Sicherheitsplus mit Video


Die Sicherheitslage beschäftigt auch den Gemeinderat rund um Pittens SPÖ-Bürgermeister Helmut Berger. Der entschließt sich nun zu einen äußerst tiefgreifenden Schritt: Videoüberwachung in mehreren sensiblen Zonen. "In jenen Bereich, wo wir Vandalismus und Einbruchdelikte haben", erzählt Berger: "Wir haben auch überlegt, Securitys einzusetzen." Aus Kostengründen soll es aber nun "Big Brother" werden. Die Kosten für die Überwachung mit sechs Kameras über eine Sicherheitsfirma beziffert der Bürgermeister mit ca. 246 Euro pro Monat.

"Vandalismus vermeiden"

"Es handelt sich um eine passive Überwachung, die man aktiv schalten kann", so der SPÖ-Ortschef zu den Bezirksblättern. In der Praxis bedeutet das, dass die Bilder in einer Zentrale zusammenlaufen, wo sie von "Big Brother" (im Falle von Pitten von der Frima 'Eagleeye') gesichtet werden.
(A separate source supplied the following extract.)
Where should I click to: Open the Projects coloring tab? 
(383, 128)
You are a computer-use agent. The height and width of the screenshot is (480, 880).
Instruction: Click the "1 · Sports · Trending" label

Berger: "Im Anlassfall wird dann aufgenommen, und so der Polizei geholfen." Der Bürgermeister hofft, dass alleine die bloße technische Möglichkeit Rowdys aufhält.

Die Videozonen
  • das Schwimmbad (mit einer Kamera)
  • der Bahnhof (mit einer Kamera)
  • der Friedhof (mit einer Kamera)
  • der Park (mit zwei Kameras)
  • der Spielplatz (mit einer Kamera)

Die Videoüberwachung ist vorerst für die Zeit zwischen 18 Uhr abends und 6 Uhr morgens angedacht.